Ce que l’on peut résumer comme suit, sans entrer plus avant dans les arcanes théo-logiques de la doctrine trinitaire catholique en tant que telle. Des quatre relations divines ad intra, seules trois se tiennent en relation d’opposition l’une à l’autre et sont, par conséquent, réellement distinctes, à savoir : la Paternité (Y), la Filiation (W), et la Spiration passive (H_1) ou Saint-Esprit. La Spiration active (H_0) se tient en opposition exclusive à la Spiration passive et n’entretient donc aucune opposition relative à la Paternité et à la Filiation, étant identique à celles-ci. C’est dire si H_0 = Y et W ! Il y a donc trois relations réellement distinctes en Dieu, Y, W et H_1, lesquelles constituent les trois Personnes divines coéternelles et coessentielles dans une dynamique quadri-relationnelle indivise : Y- H_0-W-H_1 -> Y-H-W-H
Tel est le Dieu Unique, dans la Trinité d’une seule substance.
[1] Cet article est le troisième d'une série de réflexions composées et regroupées par Sébastien Renault sous l'intitulé ÉLÉMENTS POUR UN VRAI DIALOGUE, série destinée à constituer la première partie d'un ouvrage monumental intitulé À TEMPS ET À CONTRETEMPS, dont le site Entre la Plume et l'enclume a déjà publié une série de chapitres constituant la deuxième partie.
L'auteur s'explique :
Les extraits choisis et compris dans cette première partie sont tirés de notre correspondance avec différents interlocuteurs et auteurs, français pour la plupart. Ils constituent comme une mosaïque d’essais miniatures et d’éléments pour un dialogue. Nous les publions donc ici un peu comme on jetterait une bouteille à la mer, d’abord pour la voir flotter joyeusement, puis débouchée, voire même, peut-être, « déchiffrée » avec curiosité...
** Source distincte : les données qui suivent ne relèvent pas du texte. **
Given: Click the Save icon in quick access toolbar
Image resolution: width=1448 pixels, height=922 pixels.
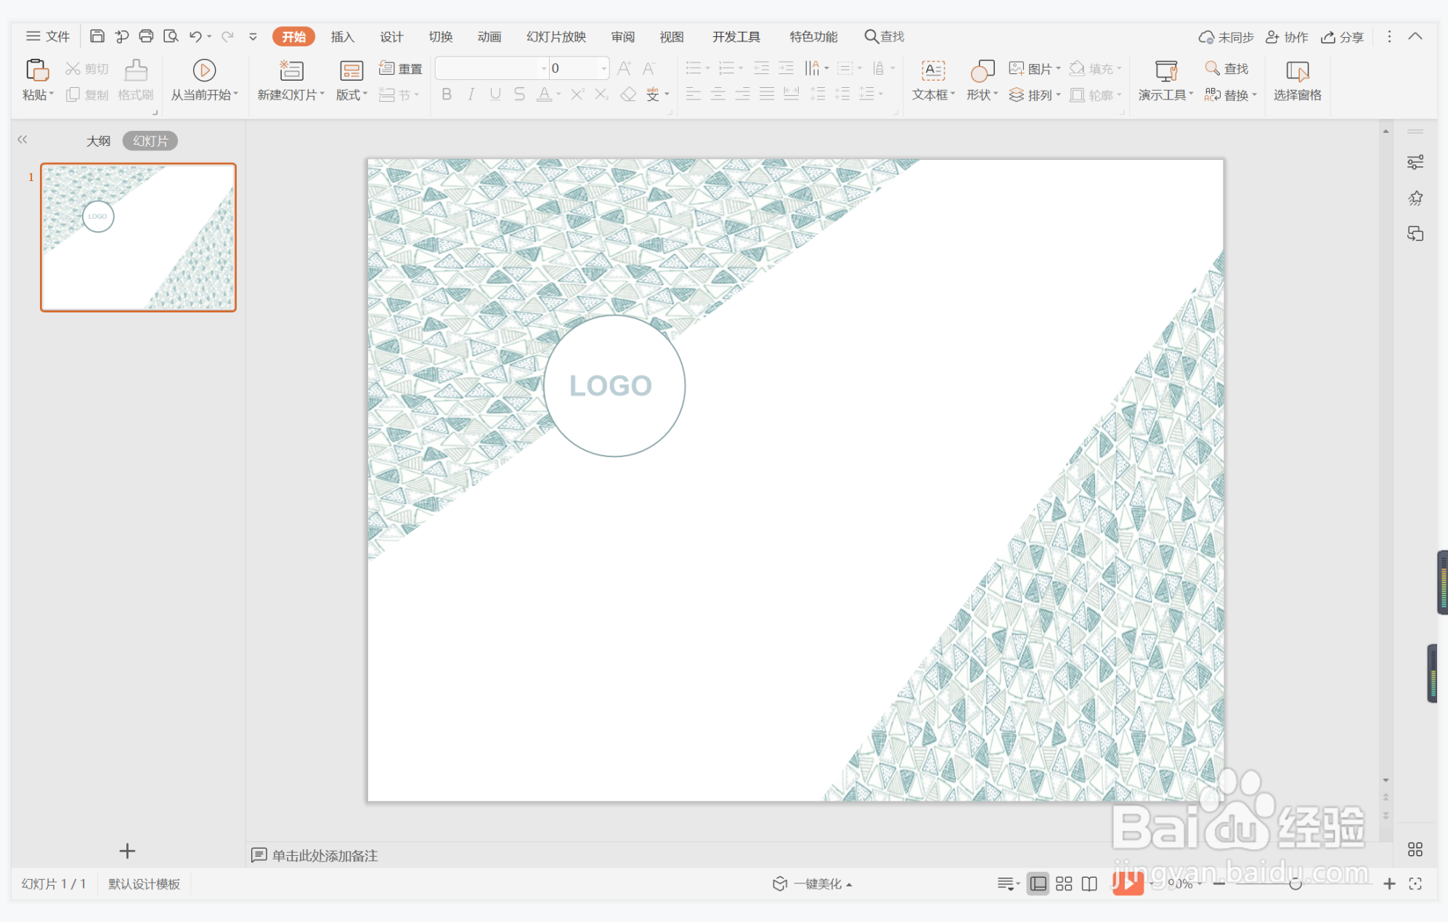Looking at the screenshot, I should [97, 36].
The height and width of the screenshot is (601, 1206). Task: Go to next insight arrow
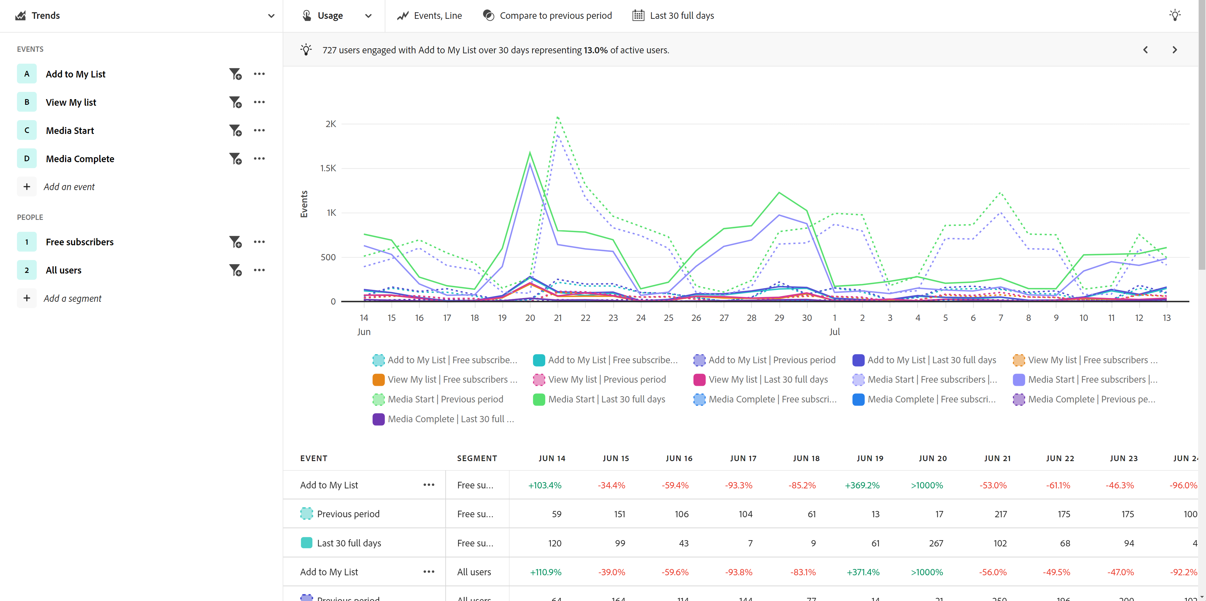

Comme le verra le lecteur intéressé, nous présentons une panoplie thématique visant à situer, dans la pluralité disciplinaire qui nous occupe le plus souvent, l’unité d’une réflexion qui se construit au jour le jour, selon la dialectique de l’ « à temps » et du « contretemps », dialectique que nous empruntons au grand saint Paul.
Puisse son intelligence évangélisatrice et sa charité nous servir de guide.